We ate together, snored together, and adapted to living without tents among the coyotes and the dust. As one student put it, "If you don't like roughing it, you won't have fun."
Bridwell - born with reins in his hands -or one of his equally experienced cohorts was always around keeping an eye on us. But it didn't always help. As it says on the Web site
(www.cowboycollege.com), this is not a hazard-free activity.
"You have to be aware coming in that it's dangerous," says Charlie Soto, an executive from Cary, N.C., who was injured when he tumbled off his horse during one of our vertical descents.
Despite the dangers, this is an exhilarating experience. Nothing beats moving a herd along in the late afternoon sun. Or taking in the expansive Arizona scenery while searching for stray cattle. Or talking with American and Mexican cowboys (vaqueros) about the simple but demanding life they lead.
"It's real hard work - everyday, all day," says "Dogie" Whitney, the teenage son of ranch owner John Whitney. "I love it. This is how I was raised. I plan on doing it all my life."

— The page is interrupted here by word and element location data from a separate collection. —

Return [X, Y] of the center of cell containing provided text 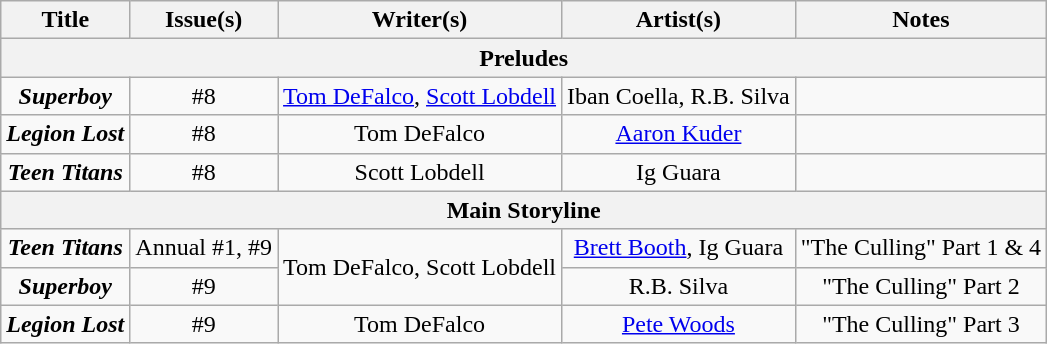
Issue(s) [204, 20]
"The Culling" Part 2 [920, 286]
Brett Booth, Ig Guara [679, 248]
Ig Guara [679, 172]
Pete Woods [679, 324]
Artist(s) [679, 20]
"The Culling" Part 3 [920, 324]
R.B. Silva [679, 286]
Preludes [524, 58]
Notes [920, 20]
Scott Lobdell [420, 172]
Writer(s) [420, 20]
Aaron Kuder [679, 134]
Annual #1, #9 [204, 248]
Iban Coella, R.B. Silva [679, 96]
"The Culling" Part 1 & 4 [920, 248]
Title [66, 20]
Main Storyline [524, 210]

Along the way we also observed cowboy culture -how they tell stories (often and off-color), what they wear (Wrangler jeans), and how they choose to cool off in the heat of the day (drinking in the shade).
I found out the hard way that the first ones to bed get jokes played on them -and that no matter how late you're up singing around the campfire you have to be dressed before dawn.
"Come on pilgrims, we're burning daylight," Bridwell would holler before breakfast with a hint of that ever-present grin in his voice.
He's had all kinds of people show up on his doorstep - from those who think they are coming to a dude ranch to those who are outfitted by dudes. (One pair of women arrived in leather from head to toe, having been assured that this was appropriate gear.)
As far as attire goes, a cowboy hat is most important in this hyper-sunny climate. Long sleeves and jeans are also a must - primarily to protect from the prickly flora. Bridwell quips that the only things that grow in Arizona have thorns. He warned us about a nasty light-green cactus called cholla, which we found out will make a horse buck faster than you can say "city slicker."
At the Circle Bar, the vaqueros kept our attention with their masterful roping, but when the knives and hot brands came out, we often looked the other way. At some ranches, students are more involved in the gruesome work of castrating, dehorning, and branding. Many of us didn't mind being left out.
"I think everyone should see this," says Lothar Schreiber, a military retiree from Germany. "It's a reality I never thought about."
It was a good reminder that the college lives up to its promise of training you in all aspects of cowboy life. That also included being flexible, and sometimes just hanging out when the weather or other circumstances meant a change in schedule.
I managed to graduate(and have a good time doing it) despite the incident with the truck. Bridwell gives everyone a diploma -often hard-earned.
"I can't believe I paid good money to be deprived of sleep, fall off a horse, [and be] kicked, cut, and scared out of my wits nine times out of 10," jokes Danny Soto at our farewell party.
"I'm sore," he adds. But echoing the feelings of the group he says, "I'll definitely be back."